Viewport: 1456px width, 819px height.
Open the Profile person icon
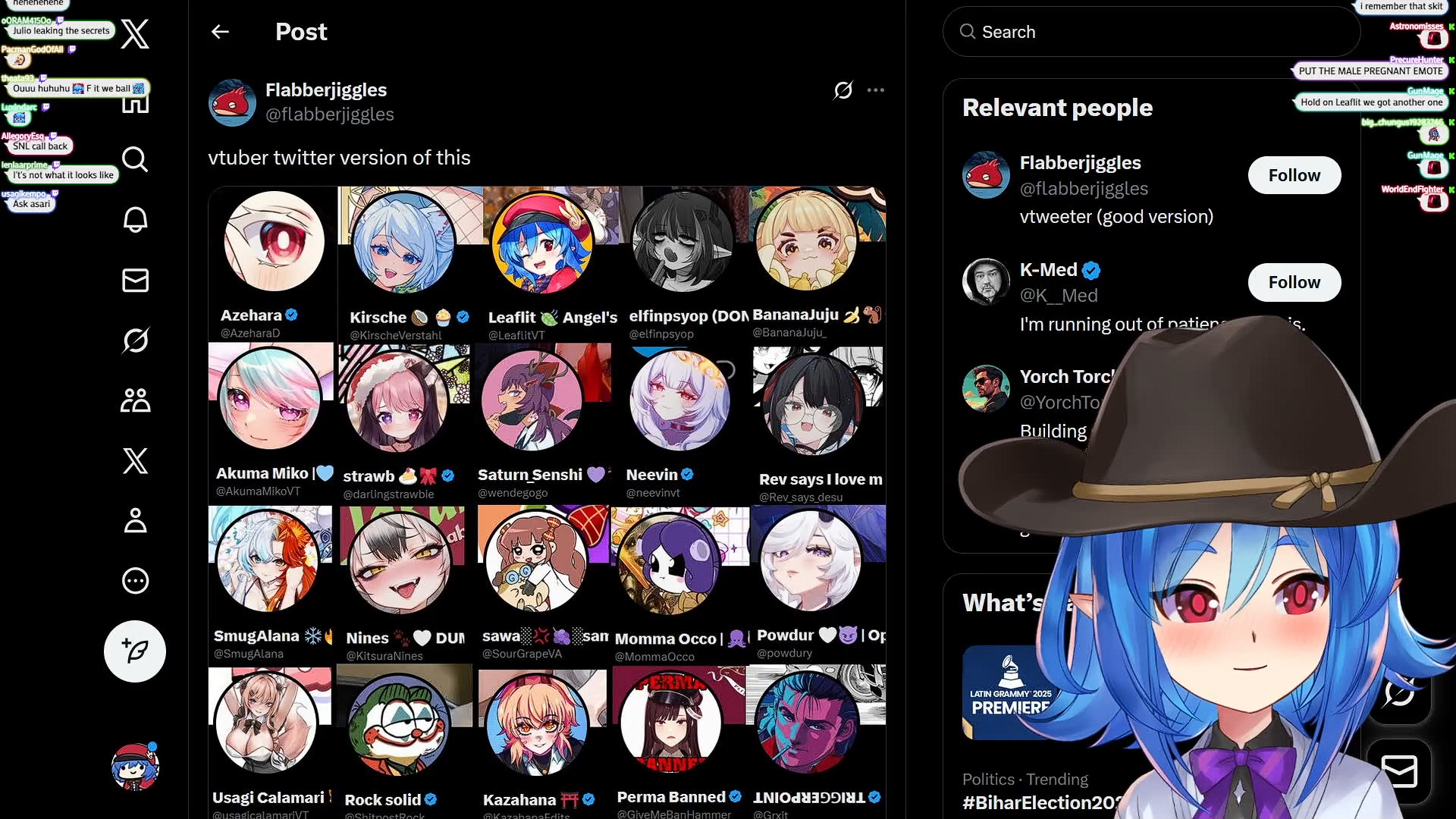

:::::

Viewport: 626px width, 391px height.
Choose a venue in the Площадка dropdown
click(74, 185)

:::::

• ASSIGNED TASK
Work out how many lines of the records contain the word "Viewport". Give that number and nothing more.

• YOUR RESPONSE
2